Compared to other medications used to treat pain, anxiety, and insomnia, researchers believe CBD has a better side effect profile. But researchers mention the need for more trials over longer periods of time to understand why. 

The physical side effects of CBD could be due to its effect on the ECS:

  • Dry mouth
  • Fatigue
  • Diarrhea

Is CBD legal?

Hemp-derived CBD has been federally legal since 2014. Individual states, however, ultimately decide how to control the sale and distribution of CBD. 

Hemp refers to CBD with less than .03% THC, in case you’re wondering about the difference between hemp and marijuana. Remember, hemp is CBD-dominant, while marijuana is all about THC.


Are all cannabinoids psychoactive?

Nope, only THC is psychoactive.
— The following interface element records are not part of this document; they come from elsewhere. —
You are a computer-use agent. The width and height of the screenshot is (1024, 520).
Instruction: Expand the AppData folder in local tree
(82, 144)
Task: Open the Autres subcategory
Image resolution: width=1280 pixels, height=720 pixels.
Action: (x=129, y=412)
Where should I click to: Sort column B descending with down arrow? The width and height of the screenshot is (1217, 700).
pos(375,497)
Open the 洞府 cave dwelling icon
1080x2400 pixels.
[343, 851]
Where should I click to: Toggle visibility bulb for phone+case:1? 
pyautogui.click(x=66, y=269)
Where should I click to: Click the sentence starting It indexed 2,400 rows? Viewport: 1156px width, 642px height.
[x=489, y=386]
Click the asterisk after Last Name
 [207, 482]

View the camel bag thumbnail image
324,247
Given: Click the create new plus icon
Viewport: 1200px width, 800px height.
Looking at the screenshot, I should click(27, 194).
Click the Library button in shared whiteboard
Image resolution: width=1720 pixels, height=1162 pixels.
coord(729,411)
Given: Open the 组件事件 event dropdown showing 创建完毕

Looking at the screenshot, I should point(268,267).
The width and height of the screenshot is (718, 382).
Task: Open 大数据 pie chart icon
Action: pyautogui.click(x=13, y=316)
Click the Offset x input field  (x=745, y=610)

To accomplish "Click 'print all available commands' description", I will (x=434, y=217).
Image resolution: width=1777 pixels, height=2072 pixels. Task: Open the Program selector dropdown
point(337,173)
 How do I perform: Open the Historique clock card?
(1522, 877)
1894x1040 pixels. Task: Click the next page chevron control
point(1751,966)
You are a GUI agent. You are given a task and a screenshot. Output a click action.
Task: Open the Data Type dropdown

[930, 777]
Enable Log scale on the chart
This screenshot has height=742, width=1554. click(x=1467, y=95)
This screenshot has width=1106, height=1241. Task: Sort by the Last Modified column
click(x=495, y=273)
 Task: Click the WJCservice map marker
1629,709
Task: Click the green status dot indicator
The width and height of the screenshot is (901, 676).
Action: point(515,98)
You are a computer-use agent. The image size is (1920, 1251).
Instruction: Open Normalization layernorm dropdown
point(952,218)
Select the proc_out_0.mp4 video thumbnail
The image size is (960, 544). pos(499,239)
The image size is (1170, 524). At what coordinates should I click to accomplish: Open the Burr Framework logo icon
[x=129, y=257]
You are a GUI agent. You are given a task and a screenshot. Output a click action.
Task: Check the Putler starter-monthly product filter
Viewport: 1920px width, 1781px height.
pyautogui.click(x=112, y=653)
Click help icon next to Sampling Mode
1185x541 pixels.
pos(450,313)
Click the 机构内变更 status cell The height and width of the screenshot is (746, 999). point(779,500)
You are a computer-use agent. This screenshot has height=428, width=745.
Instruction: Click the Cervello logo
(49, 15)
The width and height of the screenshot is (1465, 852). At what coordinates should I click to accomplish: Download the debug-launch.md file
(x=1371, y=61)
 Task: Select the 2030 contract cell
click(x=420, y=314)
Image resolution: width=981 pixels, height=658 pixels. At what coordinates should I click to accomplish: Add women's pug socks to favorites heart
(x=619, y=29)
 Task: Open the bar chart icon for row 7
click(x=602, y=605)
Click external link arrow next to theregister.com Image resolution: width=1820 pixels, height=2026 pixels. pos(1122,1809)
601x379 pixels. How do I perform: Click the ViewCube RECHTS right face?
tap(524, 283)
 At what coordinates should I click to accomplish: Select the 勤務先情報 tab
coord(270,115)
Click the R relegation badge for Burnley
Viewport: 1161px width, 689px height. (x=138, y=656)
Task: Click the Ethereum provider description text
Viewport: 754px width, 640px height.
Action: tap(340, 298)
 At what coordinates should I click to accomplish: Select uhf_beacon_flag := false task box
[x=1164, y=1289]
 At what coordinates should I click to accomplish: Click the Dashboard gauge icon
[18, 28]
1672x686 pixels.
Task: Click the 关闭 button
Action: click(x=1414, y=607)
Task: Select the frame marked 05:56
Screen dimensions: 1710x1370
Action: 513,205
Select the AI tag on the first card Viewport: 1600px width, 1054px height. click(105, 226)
CBD and similar cannabinoids like CBN and CBD are all non-psychoactive and won’t make you high. 

Does CBD do anything?

Yes! Among other things, CBD alleviates pain, lower anxiety, and prolong sleep. Research continues to pour in about the health benefits of CBD. 

Are there CBD side effects?

Few. Side effects like dry mouth, drowsiness, diarrhea, and weight change are associated with the use of CBD. 

Is CBD addictive?

CBD isn’t addictive and won’t lead to dependence. No need to worry about getting hooked. 

To sum it up

The bottom line is that CBD isn’t non-psychoactive like THC. Lumping these cannabinoids together leads to confusion about the versatile, medicinal properties of cannabis. Future research will— fingers crossed— lead to greater public knowledge and acceptance of CBD, in its own right.